EDUCATION RENAISSANCE / Sparking interest in science among female students
Hiromi Kanekita / Yomiuri Shimbun Staff Writer
This is a translation from The Yomiuri Shimbun’s Education Renaissance series. This new subseries focuses on growing efforts by various sectors to produce and attract “rikejo,” an emerging breed of women seeking to acquire expertise in science, engineering and technology. This apparently reflects Japan’s need to improve its international competitiveness while also trying to further transform the nation into a gender-equal society. The first installment looks at an attempt by the University of Tokyo to draw more rikejo women to its science and engineering faculties.
With a large, explosive sound, a flash of bluish white light went off at a high-voltage lab at the University of Tokyo’s faculty of engineering in Bunkyo Ward, Tokyo.

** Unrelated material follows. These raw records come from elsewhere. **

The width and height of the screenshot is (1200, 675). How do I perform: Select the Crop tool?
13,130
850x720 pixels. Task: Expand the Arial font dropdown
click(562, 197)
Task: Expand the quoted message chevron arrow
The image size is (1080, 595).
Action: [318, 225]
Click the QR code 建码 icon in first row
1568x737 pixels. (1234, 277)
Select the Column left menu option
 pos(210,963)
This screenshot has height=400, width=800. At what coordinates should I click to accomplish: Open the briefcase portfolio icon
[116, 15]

A group of middle and high school girls gazed on, covering their ears with their hands.
The experiment, involving artificially caused lightning, was aimed at teaching the students how to avoid being struck by lightning.
On weekends in October and November last year, the university’s science and engineering faculties and institutes held events aimed at female middle and high school students as well as their parents, to show them how interesting science and engineering can be. The lightning experiment was included in one of the events, called “Kogakubu o nozoite miyo” (Let’s look into the engineering faculty).
Thirty middle and high schools girls and 13 parents participated in the session. They toured labs, observed experiments and chatted with faculty members and female graduate students.
“Today I learned that those subjects are very useful in everyday life,” one parent said after the event. “I really hope my daughter will go in that direction.”
One student said, “I found it easy to take part because there were only girls.”
In June, the university’s Institute of Industrial Science started a program for nurturing next-generation scientists and engineers by instilling in children an interest in science and technology.
Under the program, the university, in tandem with industries, has been sending visiting lecturers to schools. The first session was held in December at Urawa Dai-ichi Joshi High School, an all-girls high school in Saitama. The lecturer the institute sent to the school was a top-notch vehicle specialist.
“There are no engineering classes at high schools, so students don’t have an opportunity to get to know the subject. But we’d like to show them how relevant it is to society,” said Mari Oshima, head of the program. “Girls show interest in life sciences, but not so much in engineering. So we’d like them to be aware that it’s a very important field [of study].”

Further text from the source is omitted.